The government has delivered on the optimistic end of expectations for the fiscal deficit target, with the current financial year pegged at 4.9% of GDP. Further it aims to reach a deficit below 4.5% next year. From 2026 – 27 the endeavor will be to keep the fiscal deficit each year such that the central government debt will be on a declining path as percentage of GDP. The accompanying reduction in dated government borrowing is a modest INR 12,000 crores which is the reason for somewhat subdued market optimism at the time of writing. This is owing to a meaningful reduction in reliance on other sources of borrowing like treasury bills and small savings receipt versus the interim budget numbers. However, this is less than a side show as far as the bond market is concerned, given that the strong reaffirmation that has simultaneously been provided for India’s overall macro story and policy direction.
The composition of expenditure is also not noticeably different from the interim budget. Capital spending from the budget is kept the same while revenue spending is up by a modest INR 55,000 crores. Capital spending via public enterprises is up by INR 26,000 crores. On the receipts side, the tax assumption seems conservative with gross tax budgeted to grow only 10.8% over provisional FY24 figures. This is despite a stellar tax growth for the first quarter. Thus the fiscal compression, apart from the well documented higher RBI dividend, is owing to only a conservative hike in total expenditure through the budget versus the interim numbers.
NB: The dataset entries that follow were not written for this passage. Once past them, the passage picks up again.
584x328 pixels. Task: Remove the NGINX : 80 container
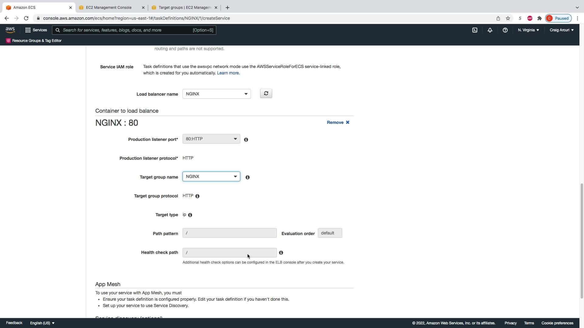pos(338,122)
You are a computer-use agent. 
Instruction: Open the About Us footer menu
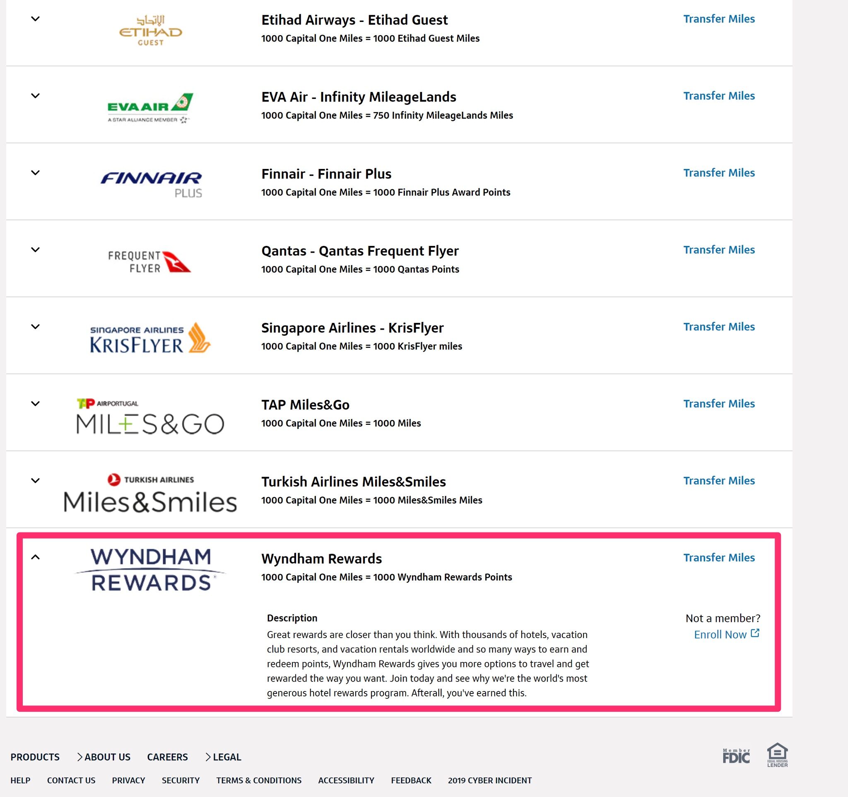pyautogui.click(x=103, y=757)
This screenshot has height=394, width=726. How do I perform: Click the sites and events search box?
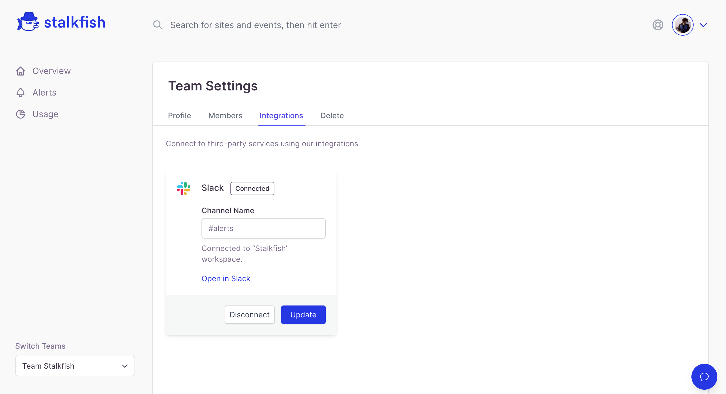tap(255, 25)
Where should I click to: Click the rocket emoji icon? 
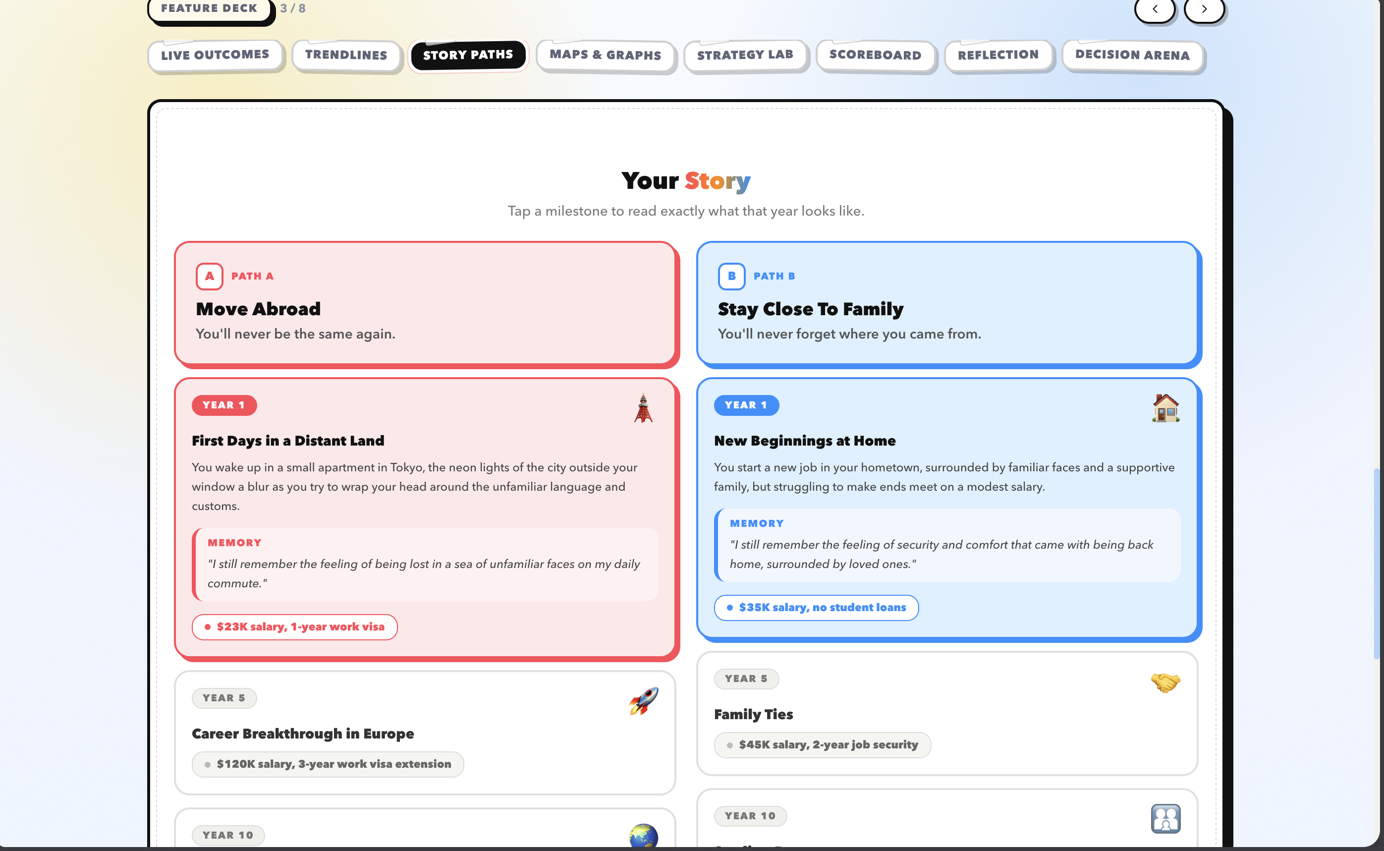point(643,701)
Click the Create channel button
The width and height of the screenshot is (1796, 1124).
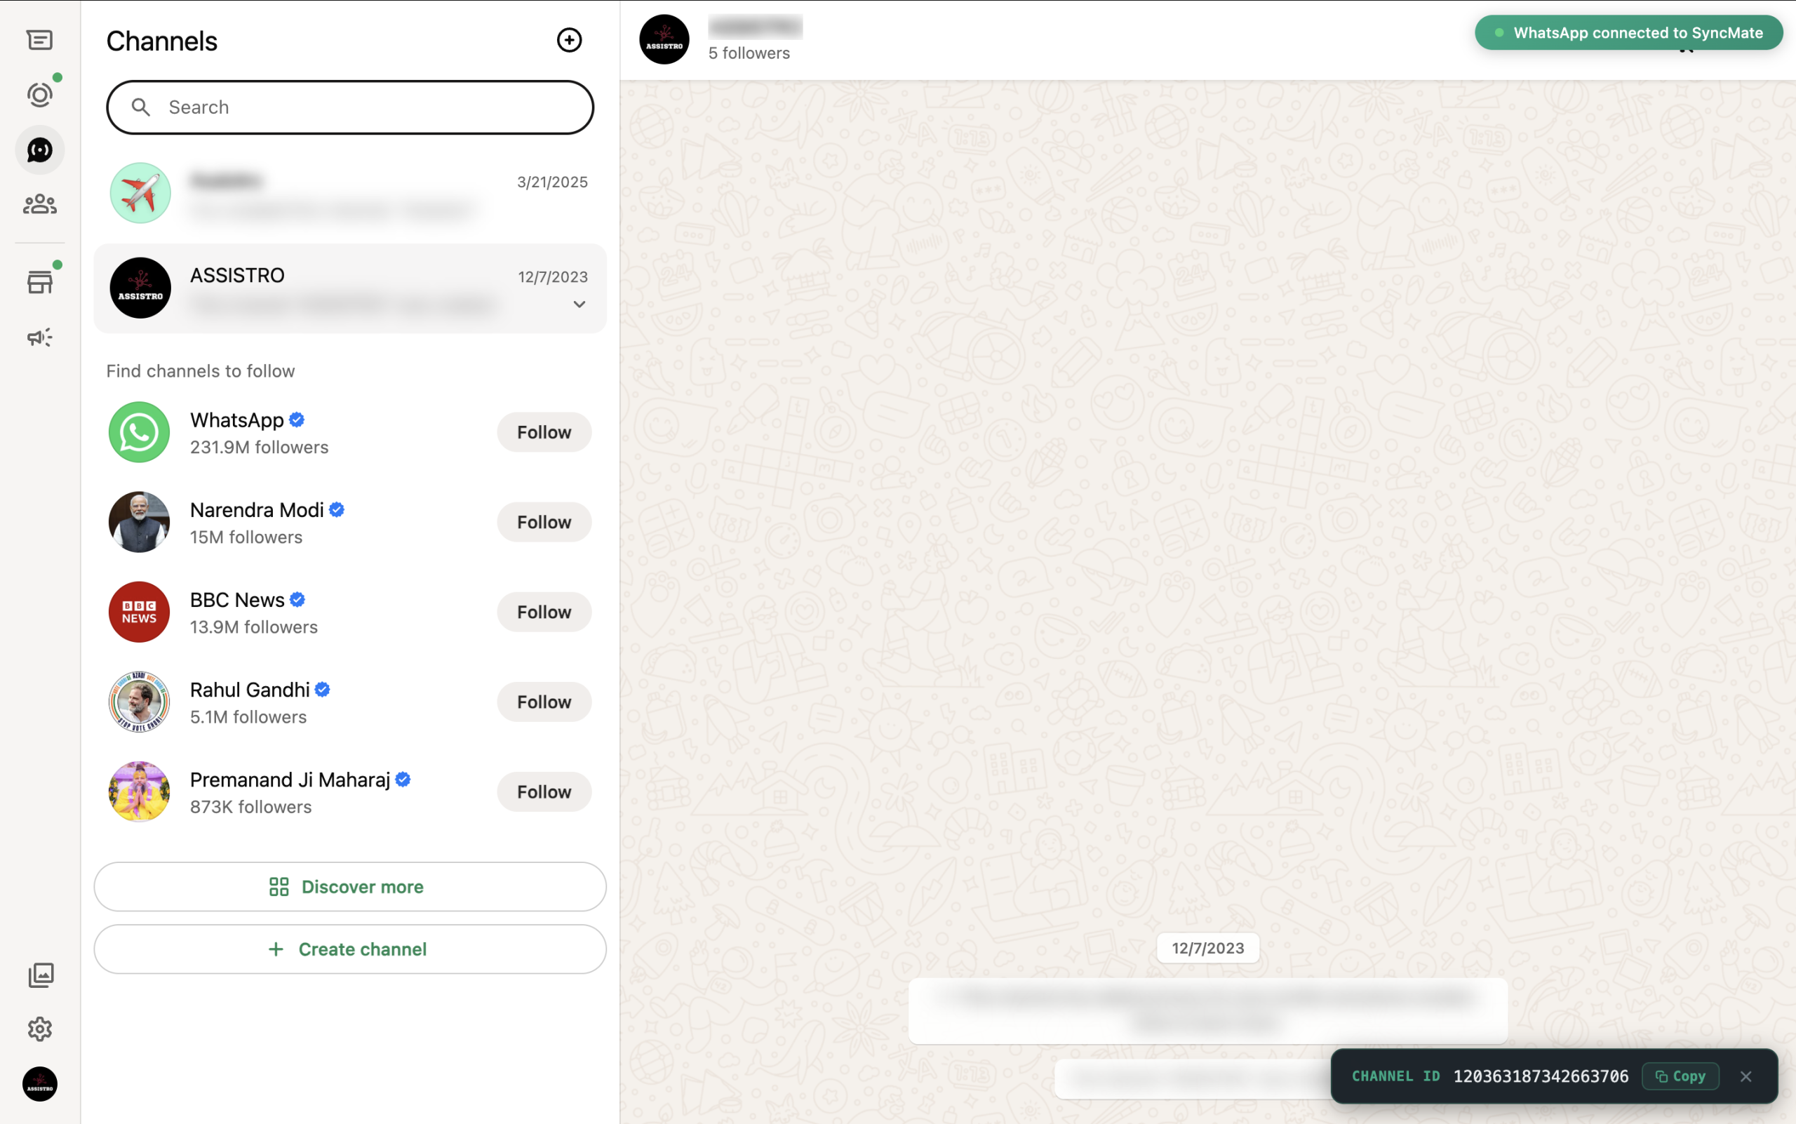tap(349, 949)
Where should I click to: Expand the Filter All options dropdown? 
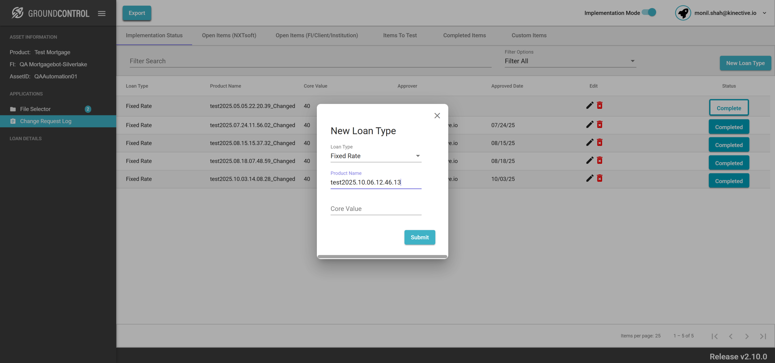pyautogui.click(x=570, y=61)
The expenditure expansion constitutes 0.17% of GDP versus market expectation of closer to 0.3% of GDP.
The detailed table is presented below:
Conclusion
The budget takes out (hopefully) the last remnants of doubt with respect to policy continuity. In addition, the vision and the cohesive statement of intent is apparent thereby keeping India as one of the rare large nations around the world that can still claim this positive. We reiterate that India bonds are a structural trade for reasons that we have dwelled into multiple times before. The number one risk for fixed income investors remains reinvestment risk and this needs plugging via appropriate duration selection on incremental investments. In active duration bond and gilt funds we continue to prefer 30 year government bond (actual maturity closer to 29 years). This is probably the best way to express a structural view on India fixed income, in our view.